[mxfp8] add usage documentation and benchmarks

danielvegamyhre · danielvegamyhre · commit 3626393319e9 · 2025-12-02T20:07:53.000-08:00
diff --git a/README.md b/README.md
@@ -59,6 +59,7 @@ To accelerate contributions to and innovations around torchtitan, we host an [`e
    - [Interoperable checkpoints](docs/checkpoint.md) which can be loaded directly into [`torchtune`](https://github.com/pytorch/torchtune) for fine-tuning
 5. `torch.compile` support
 6. [Float8](https://discuss.pytorch.org/t/distributed-w-torchtitan-enabling-float8-all-gather-in-fsdp2/209323) support ([how-to](docs/float8.md))
+7. [MXFP8 training for dense and MoE models](docs/mxfp8.md) on Blackwell GPUs.
 7. DDP and HSDP
 8. [TorchFT](https://github.com/pytorch/torchft) integration
 9. Checkpointable data-loading, with the C4 dataset pre-configured (144M entries) and support for [custom datasets](docs/datasets.md)
diff --git a/assets/images/mxfp8_with_loss.png b/assets/images/mxfp8_with_loss.png
diff --git a/docs/mxfp8.md b/docs/mxfp8.md
@@ -0,0 +1,189 @@
+## MXFP8 Training on B200 GPUs
+
+MXFP8 training can provide substantial training speedups for models where the majority of GEMMs are sufficiently large. MXFP8 is a microscaling format from the [MX OCP spec](https://www.opencompute.org/documents/ocp-microscaling-formats-mx-v1-0-spec-final-pdf) that uses block-based scaling to maintain numerical accuracy while leveraging low-precision tensor cores.
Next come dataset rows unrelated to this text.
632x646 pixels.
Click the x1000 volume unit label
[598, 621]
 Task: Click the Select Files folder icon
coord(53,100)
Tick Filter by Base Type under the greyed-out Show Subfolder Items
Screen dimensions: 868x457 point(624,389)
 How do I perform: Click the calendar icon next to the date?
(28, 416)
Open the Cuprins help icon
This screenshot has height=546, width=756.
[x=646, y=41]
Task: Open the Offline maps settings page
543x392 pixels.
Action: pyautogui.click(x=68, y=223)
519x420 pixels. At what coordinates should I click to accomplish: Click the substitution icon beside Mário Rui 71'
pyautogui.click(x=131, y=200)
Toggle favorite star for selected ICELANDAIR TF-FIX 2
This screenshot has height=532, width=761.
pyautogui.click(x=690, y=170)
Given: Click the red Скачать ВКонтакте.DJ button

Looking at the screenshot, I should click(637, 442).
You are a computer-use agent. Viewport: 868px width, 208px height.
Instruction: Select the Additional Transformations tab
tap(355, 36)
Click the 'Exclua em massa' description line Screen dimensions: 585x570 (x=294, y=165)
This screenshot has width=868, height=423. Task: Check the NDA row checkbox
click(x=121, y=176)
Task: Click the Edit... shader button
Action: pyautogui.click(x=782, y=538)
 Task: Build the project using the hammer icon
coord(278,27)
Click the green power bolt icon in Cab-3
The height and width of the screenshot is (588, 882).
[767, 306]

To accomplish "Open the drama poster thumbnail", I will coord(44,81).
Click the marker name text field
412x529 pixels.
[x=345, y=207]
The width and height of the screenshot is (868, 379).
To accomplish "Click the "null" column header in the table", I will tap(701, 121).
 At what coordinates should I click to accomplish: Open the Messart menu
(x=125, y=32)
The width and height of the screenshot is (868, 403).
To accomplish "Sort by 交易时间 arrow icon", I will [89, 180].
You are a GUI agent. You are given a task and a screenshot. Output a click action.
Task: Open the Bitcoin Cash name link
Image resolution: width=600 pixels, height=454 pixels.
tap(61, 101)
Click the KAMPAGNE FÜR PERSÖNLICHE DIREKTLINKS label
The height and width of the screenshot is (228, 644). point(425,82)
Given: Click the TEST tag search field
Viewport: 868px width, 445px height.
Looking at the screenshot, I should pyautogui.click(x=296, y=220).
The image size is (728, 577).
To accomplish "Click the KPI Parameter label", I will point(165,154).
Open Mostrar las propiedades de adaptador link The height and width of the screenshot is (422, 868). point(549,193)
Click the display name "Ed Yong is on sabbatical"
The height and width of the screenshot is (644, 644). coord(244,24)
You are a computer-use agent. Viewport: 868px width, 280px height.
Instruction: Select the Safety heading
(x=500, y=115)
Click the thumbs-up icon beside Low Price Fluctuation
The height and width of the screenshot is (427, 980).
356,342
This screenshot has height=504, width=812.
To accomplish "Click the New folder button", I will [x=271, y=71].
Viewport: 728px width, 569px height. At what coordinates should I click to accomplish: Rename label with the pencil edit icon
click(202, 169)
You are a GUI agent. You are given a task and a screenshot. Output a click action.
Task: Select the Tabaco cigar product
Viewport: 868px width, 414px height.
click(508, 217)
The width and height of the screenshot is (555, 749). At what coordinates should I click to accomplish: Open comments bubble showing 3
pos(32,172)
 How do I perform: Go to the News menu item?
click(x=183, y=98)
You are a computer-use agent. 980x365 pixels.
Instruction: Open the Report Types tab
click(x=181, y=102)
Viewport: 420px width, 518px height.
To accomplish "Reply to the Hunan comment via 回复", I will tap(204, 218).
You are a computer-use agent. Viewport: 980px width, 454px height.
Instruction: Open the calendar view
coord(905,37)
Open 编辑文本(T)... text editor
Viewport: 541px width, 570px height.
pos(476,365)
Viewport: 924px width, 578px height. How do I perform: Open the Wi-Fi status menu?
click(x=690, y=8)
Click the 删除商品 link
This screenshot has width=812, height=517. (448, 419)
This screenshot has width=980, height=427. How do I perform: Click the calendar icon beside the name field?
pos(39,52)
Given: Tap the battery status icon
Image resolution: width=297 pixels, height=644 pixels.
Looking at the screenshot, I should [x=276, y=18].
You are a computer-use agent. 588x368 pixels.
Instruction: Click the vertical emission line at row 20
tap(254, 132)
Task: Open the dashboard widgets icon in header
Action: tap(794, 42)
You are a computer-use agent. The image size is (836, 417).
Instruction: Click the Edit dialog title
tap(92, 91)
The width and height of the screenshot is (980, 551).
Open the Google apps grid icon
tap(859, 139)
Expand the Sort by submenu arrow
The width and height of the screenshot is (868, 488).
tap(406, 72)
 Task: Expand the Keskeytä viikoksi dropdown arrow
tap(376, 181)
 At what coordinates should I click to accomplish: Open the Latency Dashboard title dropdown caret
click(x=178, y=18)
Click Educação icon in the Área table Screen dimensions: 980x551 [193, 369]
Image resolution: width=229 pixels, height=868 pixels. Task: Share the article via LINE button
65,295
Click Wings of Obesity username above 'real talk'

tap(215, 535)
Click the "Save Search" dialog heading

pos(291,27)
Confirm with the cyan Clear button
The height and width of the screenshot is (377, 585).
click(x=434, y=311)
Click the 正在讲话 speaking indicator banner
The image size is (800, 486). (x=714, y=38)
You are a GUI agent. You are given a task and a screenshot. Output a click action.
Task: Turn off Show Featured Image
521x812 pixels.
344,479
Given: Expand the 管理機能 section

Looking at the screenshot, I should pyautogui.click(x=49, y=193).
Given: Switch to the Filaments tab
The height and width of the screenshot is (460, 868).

On NVIDIA B200 GPUs, MXFP8 training achieves up to **28% speedup** over bfloat16 baseline with minimal accuracy degradation.
+
+> **📖 For a comprehensive case study of using TorchTitan MXFP8 to train dense models at scale**, see our blog post: [Accelerating 2K+ Scale Pre-training up to 1.28x with TorchAO MXFP8 and TorchTitan on Crusoe B200 Cluster](https://pytorch.org/blog/accelerating-2k-scale-pre-training-up-to-1-28x-with-torchao-mxfp8-and-torchtitan-on-crusoe-b200-cluster/)
+
+### Table of Contents
+
+- [Requirements](#requirements)
+- [How MXFP8 Works](#how-mxfp8-works)
+- [MXFP8 for Linear Modules](#mxfp8-for-linear-modules)
+  - [Usage](#usage)
+- [MXFP8 for Grouped GEMMs (MoE)](#mxfp8-for-grouped-gemms-moe)
+  - [Usage](#usage-1)
+- [Example TOML Configuration](#example-toml-configuration)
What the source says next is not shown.